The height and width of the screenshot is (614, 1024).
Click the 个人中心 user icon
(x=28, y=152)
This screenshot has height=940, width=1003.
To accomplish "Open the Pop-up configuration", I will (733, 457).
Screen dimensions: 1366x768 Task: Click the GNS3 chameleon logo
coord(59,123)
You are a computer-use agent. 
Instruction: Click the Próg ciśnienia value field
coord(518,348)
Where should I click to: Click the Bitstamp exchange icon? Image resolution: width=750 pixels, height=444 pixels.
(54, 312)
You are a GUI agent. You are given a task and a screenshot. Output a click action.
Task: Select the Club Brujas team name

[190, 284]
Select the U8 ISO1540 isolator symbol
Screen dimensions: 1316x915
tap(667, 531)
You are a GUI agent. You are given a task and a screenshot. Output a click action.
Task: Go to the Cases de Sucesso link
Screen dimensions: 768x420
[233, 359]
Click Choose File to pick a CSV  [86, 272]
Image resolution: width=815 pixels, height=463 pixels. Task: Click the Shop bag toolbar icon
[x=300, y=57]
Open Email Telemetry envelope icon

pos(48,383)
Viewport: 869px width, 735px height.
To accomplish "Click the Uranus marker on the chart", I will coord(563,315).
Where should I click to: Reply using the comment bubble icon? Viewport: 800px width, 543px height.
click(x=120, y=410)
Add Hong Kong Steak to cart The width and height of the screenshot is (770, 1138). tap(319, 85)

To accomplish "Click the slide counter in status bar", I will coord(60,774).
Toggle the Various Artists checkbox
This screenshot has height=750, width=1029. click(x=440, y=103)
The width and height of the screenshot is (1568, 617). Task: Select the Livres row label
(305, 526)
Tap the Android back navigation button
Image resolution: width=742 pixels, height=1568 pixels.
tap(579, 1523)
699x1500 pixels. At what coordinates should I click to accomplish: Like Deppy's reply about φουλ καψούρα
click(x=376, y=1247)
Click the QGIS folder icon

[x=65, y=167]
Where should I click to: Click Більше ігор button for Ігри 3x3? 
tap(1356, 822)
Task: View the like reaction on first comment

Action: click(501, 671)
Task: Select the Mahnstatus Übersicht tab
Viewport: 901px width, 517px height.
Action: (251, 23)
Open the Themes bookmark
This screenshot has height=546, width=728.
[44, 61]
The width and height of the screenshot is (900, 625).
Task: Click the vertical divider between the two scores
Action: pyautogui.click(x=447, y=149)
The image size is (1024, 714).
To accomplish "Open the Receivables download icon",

• Requirement: Exactly reproduce the lines of the data above that run from the line containing "Click the QGIS folder icon" through the final one.

• Written solution:
Click the QGIS folder icon

[x=65, y=167]
Where should I click to: Click Більше ігор button for Ігри 3x3? 
tap(1356, 822)
Task: View the like reaction on first comment

Action: click(501, 671)
Task: Select the Mahnstatus Übersicht tab
Viewport: 901px width, 517px height.
Action: (251, 23)
Open the Themes bookmark
This screenshot has height=546, width=728.
[44, 61]
The width and height of the screenshot is (900, 625).
Task: Click the vertical divider between the two scores
Action: pyautogui.click(x=447, y=149)
The image size is (1024, 714).
To accomplish "Open the Receivables download icon",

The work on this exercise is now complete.